2.1.2 STAPLE STRENGTH OF SHEEP WOOL

Staple strength is the measures of the force that is required to break the wool staple based on its
specific thickness (kilotex) (Thompson & Agricultural, 1998). The unit of measurement for staple
strength Newtons per kilotex (Nkt). The overall formula involved in the calculation of the staple
strength is that the force required is divided by the average linear density or thickness of the whole
staple. Thus, the factor that affecting the staple strength is the density or the thickness of the staple.
Other than that, there are other fiber and staple characteristics that play a part in the phenotypic
differences in staple strength, such as: -

- The variation in the diameter along the fibers (Bigham et al. 1973).
- The intrinsic strength of individual fibers.
- The difference in length and extensibility between fibers (Prins & Pierlot, 2010).
- The ratio of discontinuous or shed fibers in the staple cross-section.

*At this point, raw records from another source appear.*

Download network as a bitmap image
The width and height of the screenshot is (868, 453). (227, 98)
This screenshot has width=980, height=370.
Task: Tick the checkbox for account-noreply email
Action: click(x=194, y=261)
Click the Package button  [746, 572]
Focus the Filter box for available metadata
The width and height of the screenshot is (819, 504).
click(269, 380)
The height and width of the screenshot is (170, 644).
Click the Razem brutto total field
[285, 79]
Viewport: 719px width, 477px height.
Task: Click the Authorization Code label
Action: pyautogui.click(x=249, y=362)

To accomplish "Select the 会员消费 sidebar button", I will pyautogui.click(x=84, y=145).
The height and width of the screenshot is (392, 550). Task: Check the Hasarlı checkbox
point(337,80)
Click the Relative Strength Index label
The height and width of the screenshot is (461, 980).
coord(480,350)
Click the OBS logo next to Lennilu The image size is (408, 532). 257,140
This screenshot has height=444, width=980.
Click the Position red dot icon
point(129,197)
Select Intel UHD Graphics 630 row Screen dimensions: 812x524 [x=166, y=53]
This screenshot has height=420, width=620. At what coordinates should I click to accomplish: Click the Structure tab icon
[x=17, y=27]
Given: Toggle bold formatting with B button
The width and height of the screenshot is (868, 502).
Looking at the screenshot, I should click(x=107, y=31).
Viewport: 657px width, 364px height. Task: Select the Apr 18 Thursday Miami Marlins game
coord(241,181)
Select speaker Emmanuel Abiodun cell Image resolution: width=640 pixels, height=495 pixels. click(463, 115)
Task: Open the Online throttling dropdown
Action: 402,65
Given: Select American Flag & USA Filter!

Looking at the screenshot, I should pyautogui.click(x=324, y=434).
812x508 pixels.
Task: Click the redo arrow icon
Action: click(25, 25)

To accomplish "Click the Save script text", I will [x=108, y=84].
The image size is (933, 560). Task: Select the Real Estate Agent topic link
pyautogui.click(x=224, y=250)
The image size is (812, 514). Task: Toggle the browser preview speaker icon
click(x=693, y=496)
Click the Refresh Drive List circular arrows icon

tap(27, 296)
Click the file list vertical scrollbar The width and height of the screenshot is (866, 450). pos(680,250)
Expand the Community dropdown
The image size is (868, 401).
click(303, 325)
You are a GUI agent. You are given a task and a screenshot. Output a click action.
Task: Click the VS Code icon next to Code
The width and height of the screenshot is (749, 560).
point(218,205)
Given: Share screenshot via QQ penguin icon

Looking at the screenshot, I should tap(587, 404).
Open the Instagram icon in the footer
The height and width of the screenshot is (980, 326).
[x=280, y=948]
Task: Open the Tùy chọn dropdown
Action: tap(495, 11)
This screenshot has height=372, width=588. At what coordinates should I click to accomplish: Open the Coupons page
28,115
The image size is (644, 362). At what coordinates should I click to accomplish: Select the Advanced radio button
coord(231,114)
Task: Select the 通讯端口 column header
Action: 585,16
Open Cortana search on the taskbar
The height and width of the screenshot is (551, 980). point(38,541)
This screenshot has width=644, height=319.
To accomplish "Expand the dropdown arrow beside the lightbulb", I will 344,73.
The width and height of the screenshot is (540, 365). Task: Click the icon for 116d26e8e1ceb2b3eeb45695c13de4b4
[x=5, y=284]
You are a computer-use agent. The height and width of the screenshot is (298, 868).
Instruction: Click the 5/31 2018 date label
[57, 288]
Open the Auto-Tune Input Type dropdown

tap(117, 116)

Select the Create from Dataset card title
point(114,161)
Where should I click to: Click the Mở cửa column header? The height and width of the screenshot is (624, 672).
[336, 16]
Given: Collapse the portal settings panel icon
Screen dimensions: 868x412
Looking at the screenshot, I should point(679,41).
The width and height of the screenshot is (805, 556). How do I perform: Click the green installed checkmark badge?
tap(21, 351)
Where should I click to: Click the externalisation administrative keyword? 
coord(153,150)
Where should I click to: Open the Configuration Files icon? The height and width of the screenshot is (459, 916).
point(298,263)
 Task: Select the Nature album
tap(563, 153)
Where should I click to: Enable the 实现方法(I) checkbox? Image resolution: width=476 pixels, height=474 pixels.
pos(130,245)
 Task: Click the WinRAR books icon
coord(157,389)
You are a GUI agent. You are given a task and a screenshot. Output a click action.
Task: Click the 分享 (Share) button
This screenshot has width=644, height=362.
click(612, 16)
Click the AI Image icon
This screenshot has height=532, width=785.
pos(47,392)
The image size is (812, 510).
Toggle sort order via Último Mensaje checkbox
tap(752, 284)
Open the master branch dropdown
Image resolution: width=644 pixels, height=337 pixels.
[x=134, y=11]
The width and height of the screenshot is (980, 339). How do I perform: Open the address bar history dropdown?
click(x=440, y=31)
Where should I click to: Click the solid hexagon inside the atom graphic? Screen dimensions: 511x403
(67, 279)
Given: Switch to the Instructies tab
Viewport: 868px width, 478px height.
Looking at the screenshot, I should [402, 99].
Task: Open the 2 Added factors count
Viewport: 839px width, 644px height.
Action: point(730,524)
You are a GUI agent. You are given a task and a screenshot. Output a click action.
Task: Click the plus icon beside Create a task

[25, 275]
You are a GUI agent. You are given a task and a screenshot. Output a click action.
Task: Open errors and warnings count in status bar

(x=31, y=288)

The measurement of the staple strength of the wool is important as it has close relationship
with the process involved in the industry in term of the use of the wool for the production activity.
Moreover, staple strength also has the correlations with some of the important faults in the wool
fleece that occur in the industry (Bigham et al. 1973).

2.1.3 INTRINSIC FIBER STRENGTH

Intrinsic strength is the stress required to extend a fiber by specified amount. Intrinsic strength of
sheep wool fiber or any other fibers are independent to the diameter of the fiber (Schlink, 2009).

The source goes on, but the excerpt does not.